Thursday, 12 July 2012

Crafty Tales from the Wilderness


 You may not know that Linda, the creative half of Crimson Cloud, lives in South Africa, in an area very appropriately called "Wilderness".

Here is the first of a new monthly newsletter, written by Linda,  "Crafty Tales from the Wilderness", which I hope you enjoy reading as much as I did!

Crafty Tales from the Wilderness.
At the weekend my "crocodile dundee" South African husband announced that his sister in law's sister's daughter, husband and daughter were on their way from Cape Town to stay with us for the weekend! We live in the Wilderness, South Africa so guests are rare and always welcome - a time to catch up with what is going on outside in the real world! 
They arrived and were a delightful couple with the most beautiful child I have ever seen. Waist length blond curly hair, dark brown eyes, bare foot, tanned and without a shy gene in her body. I introduced her to my family of teddy bears and we were soon new best friends.
South African Princess

Her parents were going to referee a Duathlon race the following day.  Marcus, (Dundee)  was telling this four year old about the wonders of Auntie’s craft room and its contents. In less than a nano-second this complete stranger of 4 years old decided that she was not going to the race and wanted to stay with her new auntie and friend.

In spite of having raised 4 children myself, I am not what you might have called a conventional mother! But I love children, and the new niece-in-law, as we decided she was  (or at least that was as far as we could calculate from the family tree), assured me that their little princess must have picked up on that fact and has never stayed with anyone so willingly or so soon before! I wonder what else she may be picking up on??

She appeared in my very sleepy bedroom at 6.30 the next morning and declared I must "get up, clean my teeth and get dressed OK!"   Soon over to the craft room we go - which is fine as I have just arrived back from the UK and am weeks behind with work. In my naivety I sort her some paper, stamps, ink pads and gluey, glittery stuff and sit down at my desk - planning a productive morning of work.  After at least, now let me think.... 2 minutes I realised this working thing was not going to happen as I seemed to be attached by a ‘bungee’ to the child on other side of the craft room. 

The adult in me said “embrace the moment, it isn’t often you get to spend time with an innocent 4 year old and teach her stuff”. This lasted a further few minutes as now we are both bored as she will not stick stuff where it is supposed to go or round the right way and I am having a major OCD moment.

So - Plan B! “Let’s take the basket and go for a walk in the woodland to look for pine cones, mushrooms, fairies and the Gruffalo” says Princess. CBeebies has a lot to answer for.

We’re off - all is going beautifully the sun is shining, my three dogs are excited (if a little tired of Fairy Princess’s new power of calling them back from their explorations every 30 seconds for nothing. They look at me in total confusion and decide to ignore both of us from then on.)

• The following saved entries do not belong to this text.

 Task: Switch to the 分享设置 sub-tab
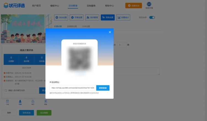86,26
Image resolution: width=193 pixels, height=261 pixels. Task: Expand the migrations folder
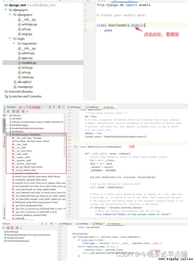tap(14, 44)
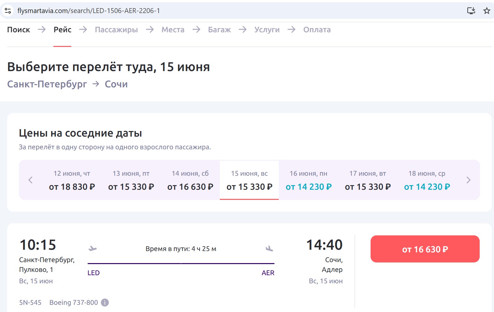The height and width of the screenshot is (312, 494).
Task: Show earlier dates with left chevron
Action: (31, 180)
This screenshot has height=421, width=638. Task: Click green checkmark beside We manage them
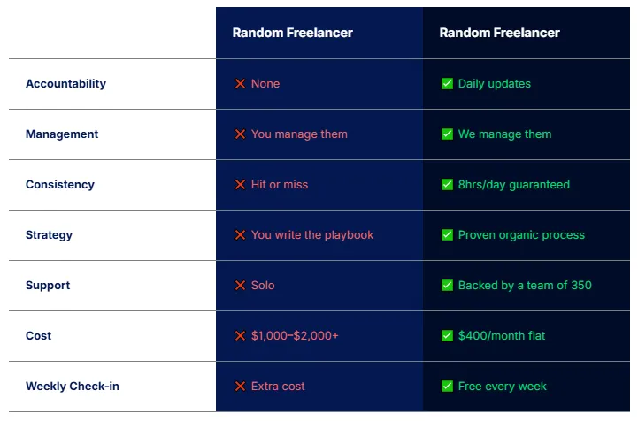pyautogui.click(x=447, y=134)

We found lots of pine cones which we of course stamped on first (to make sure there were no scorpions underneath), pixie hats (gum tree seeds but really look like pixie hats), mushrooms and a site where the fairies must have been having a party as there were lots of pixie hats in a clearing where the sun was shining through the dappled leaves.

"Let’s dance" says the Fairy Princess "as it is so lovely and bright we can join the party, we just cannot see the other fairies".  As she is dancing and twirling her lovely long blond hair I spot the largest Puff Adder I have ever seen not 12 inches in front of her.

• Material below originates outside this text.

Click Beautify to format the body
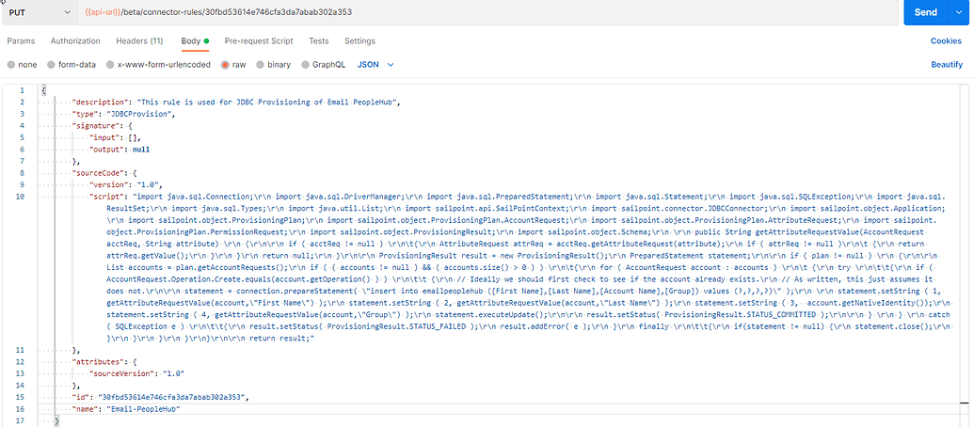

STOP!! I scream and quickly pick her up and throw her over my shoulder, backing up and going around the rear end of the snake. Now my dangling princess can see the snake behind her and is hysterical - as I suppose any normal child would be. 

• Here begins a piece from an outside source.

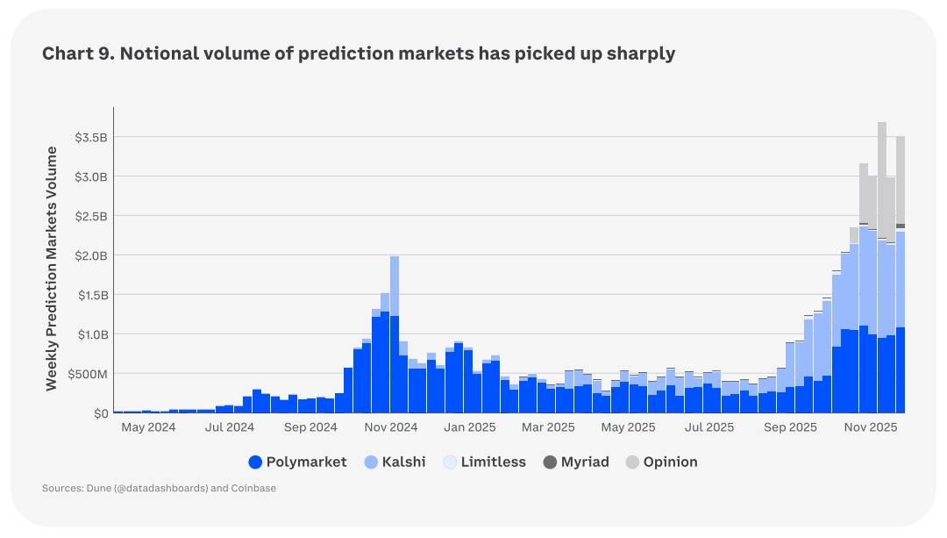Toggle the Kalshi series label in legend
947x538 pixels.
coord(403,463)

Having traumatised this poor child I am now trying to persuade her it is safe to get down but no, she is convinced every hole in the ground has a snake in it and I must run through the woods to save us! Now I do a little Yoga most mornings but nothing to prepare me for the mad Indiana Jones rush I have to take through the bush to stop this poor child from screaming. Finally we reach Mr Dundee’s workshop from which he has emerges to see what all the noise was about that has disturbed his quiet morning’s work!!!!!!!!!!!!!!!!!

We told our story and he said “don’t worry, I will go and get rid of him”. How could he? Now I have to take Princess back to the work shop and explain how “of course we are all God’s creatures but some of us are easier to live with than others and would you rather the snake killed the dogs”. Does that sound convincing? No, she didn’t think so either.

We spent the rest of the day online researching Puff Adders as this is now her major interest. What happened to the fairies and the pixies?  After a couple of screaming fits during the course of the afternoon because I was ‘out of sight’ despite professing she was “no longer afraid of snakes”.

Finally her parents arrived back home. I plied them with glasses of wine and dinner whilst princess told them of her adventures.

Dinner was wonderful, the company great and I hope they forgive me for putting their child into therapy!
Is this why no one asks me to baby sit????????